719E6BE5-1C2A-4B46-A846-8D9FEAEAA1E1.jpeg
 
Another attempt to put a bow on a pig by clueless politicians...

The House of Representatives Monday overwhelmingly approved the most widespread reform to US shipping law in almost a quarter-century.

Biden, with port of Los Angeles as a backdrop, on Friday called for the passage of OSRA 2022 and told container lines, who he blames for pushing up inflation via higher prices, that “the rip-off is over.” Still, a two-year investigation by the FMC didn’t find any signs of collusion among carriers, echoing the message of the agency’s chairman.

But OSRA 2022 doesn’t include any language that would rein in the record container rates that have driven historic profits for the industry. (
EDIT ME: Because you cannot tell foreign carriers what they can charge dumbasses)
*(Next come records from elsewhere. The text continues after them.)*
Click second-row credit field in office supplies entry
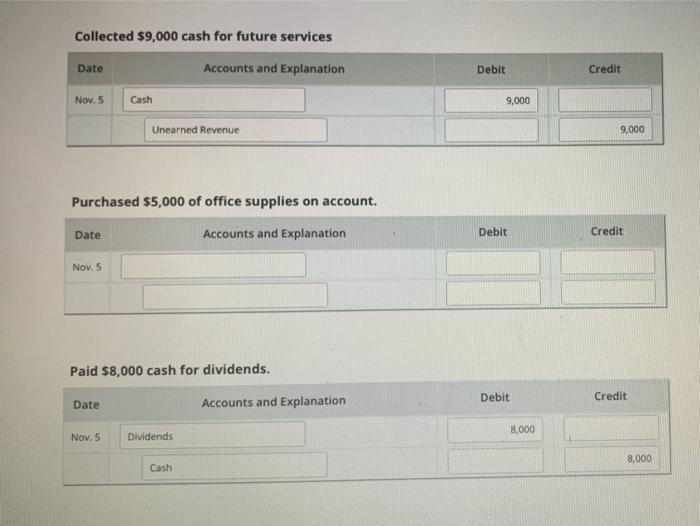 [608, 292]
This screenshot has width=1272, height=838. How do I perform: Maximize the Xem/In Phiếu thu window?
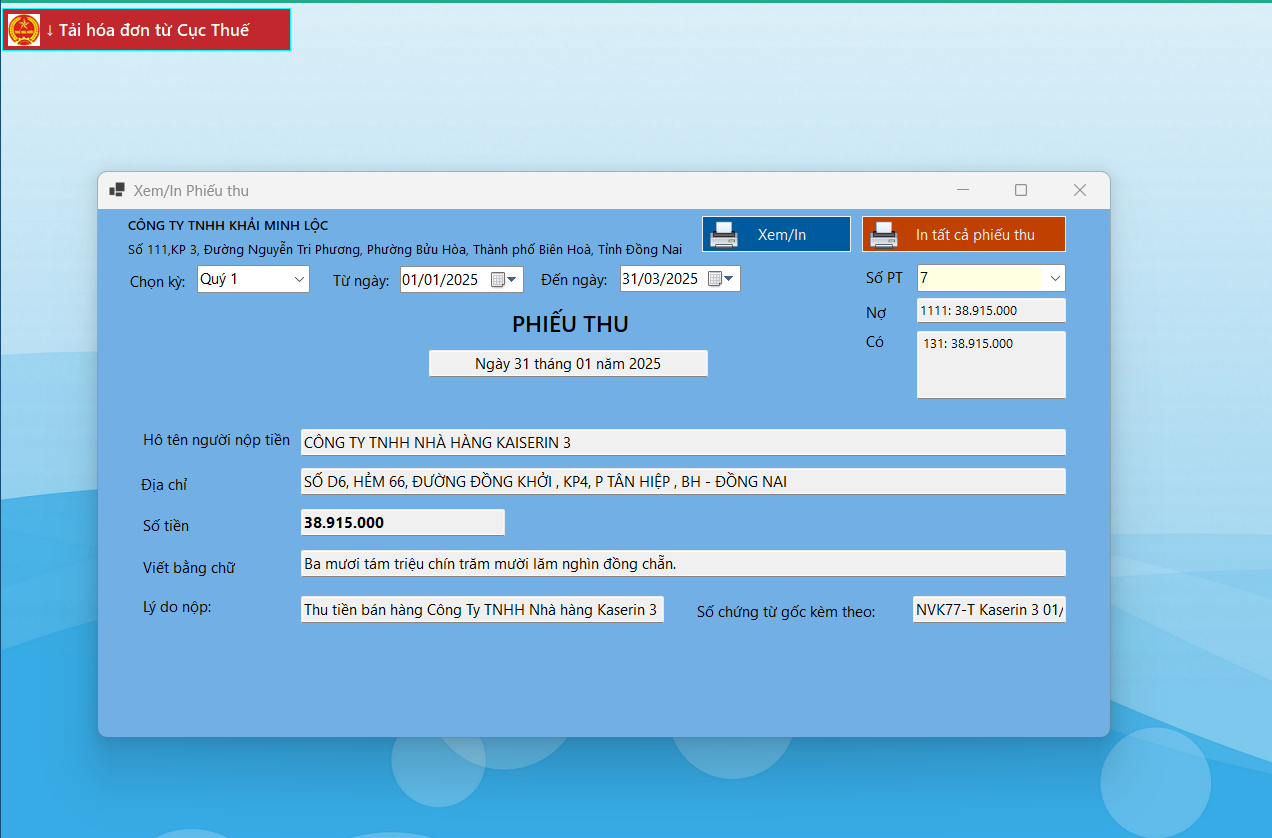tap(1021, 190)
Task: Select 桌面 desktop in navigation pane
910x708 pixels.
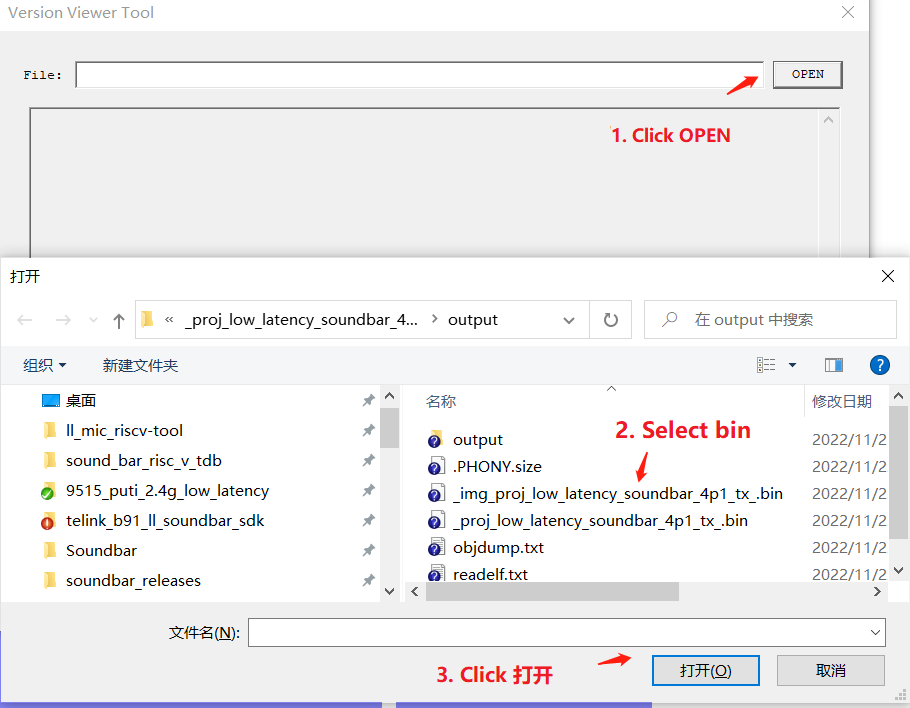Action: [x=81, y=400]
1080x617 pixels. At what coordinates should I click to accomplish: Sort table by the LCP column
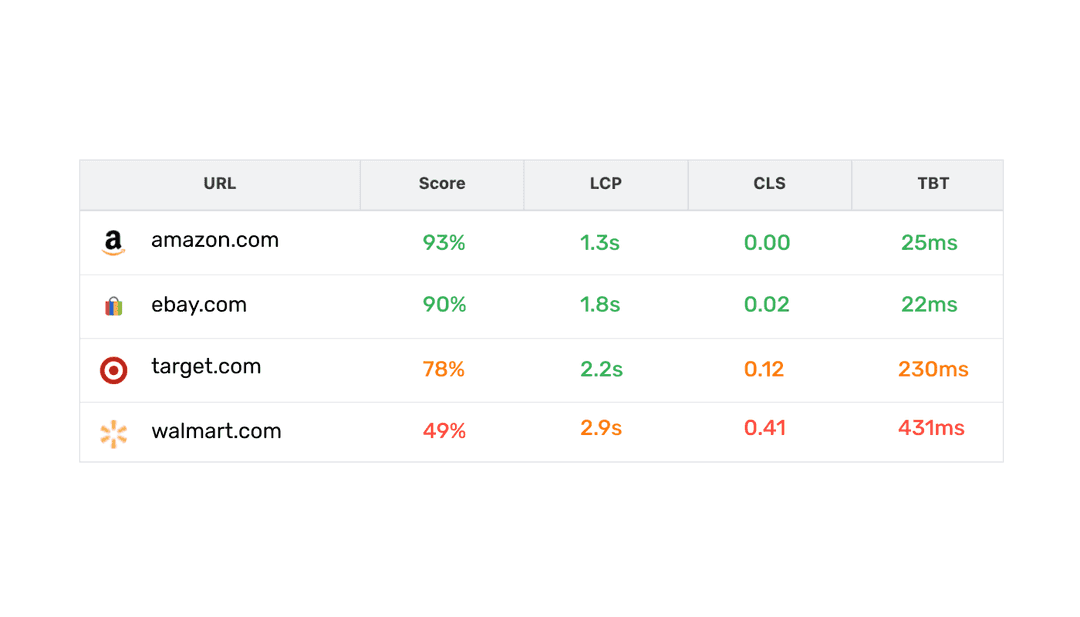tap(605, 184)
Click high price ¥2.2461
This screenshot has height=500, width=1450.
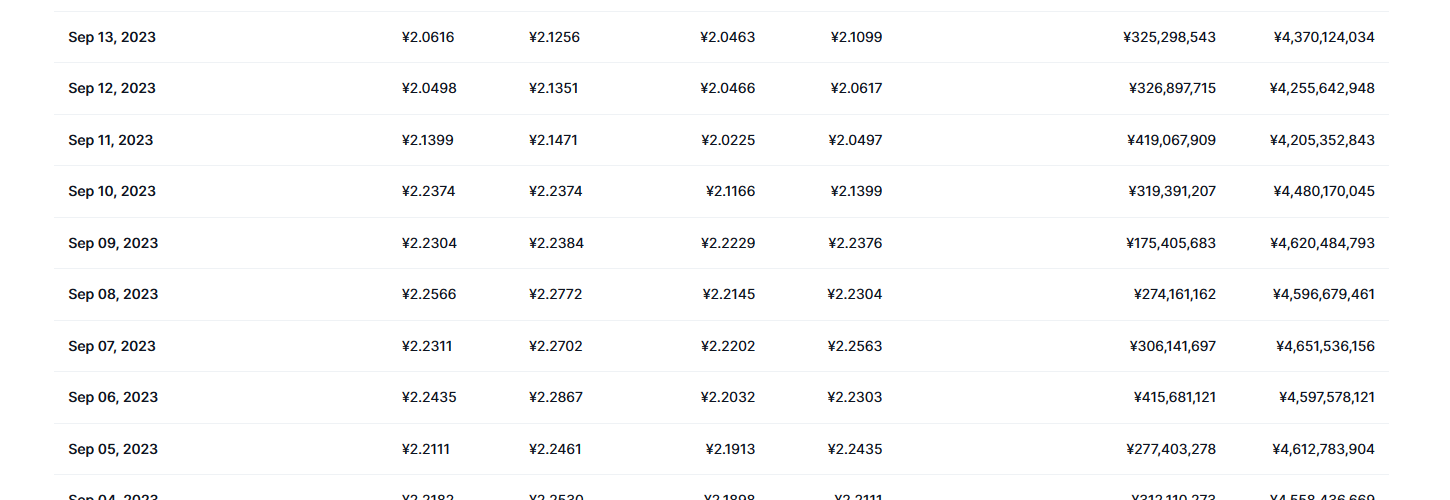coord(555,449)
Now carriers rising freight rates are a huge part of inflation but that is because of supply and demand and not because the U.S. needed some bill to stop that haha

No different than levering massive taxes on energy companies because of "record profits" when these same companies use record profits for CAPEX spend, expansion and exploration (which helps future capacity). Dumb as fucking rocks, these politicians.
 
The Fed is looking at rate hikes as a sort of “reset” which makes sense in some respects but it still doesn’t fix the above mentioned supply/demand imbalance. This is a gamble, not a risk. Meaning if the manufactured recession doesn’t rejigger the imbalance it will cause needless harm by making an inevitable recession worse.

Anyway, if the Fed is pushing out a 75 bp hike, that’ll do “it.”

 
The Fed is looking at rate hikes as a sort of “reset” which makes sense in some respects but it still doesn’t fix the above mentioned supply/demand imbalance. This is a gamble, not a risk. Meaning if the manufactured recession doesn’t rejigger the imbalance it will cause needless harm by making an inevitable recession worse.

Anyway, if the Fed is pushing out a 75 bp hike, that’ll do “it.”



Only thing to bring inflation down is a recession..... otherwise why should companies drop prices if they are selling and making money. Consumers will not stop buying (especially with more buying power) as long as prices stabalize even if they dont drop. But to cut the legs out we need a contraction so that demand slows, and supply reducs and the burden on the supply chian lifts and power returns to the consumer. Betting on 2023 for this.
 
Only thing to bring inflation down is a recession..... otherwise why should companies drop prices if they are selling and making money. Consumers will not stop buying (especially with more buying power) as long as prices stabalize even if they dont drop. But to cut the legs out we need a contraction so that demand slows, and supply reducs and the burden on the supply chian lifts and power returns to the consumer. Betting on 2023 for this.

When it comes to food and rent or other highly inelastic things (medical, etc), you might not see any noticeable price drop, even during a recession. Other things like plane fares, or autos...yep.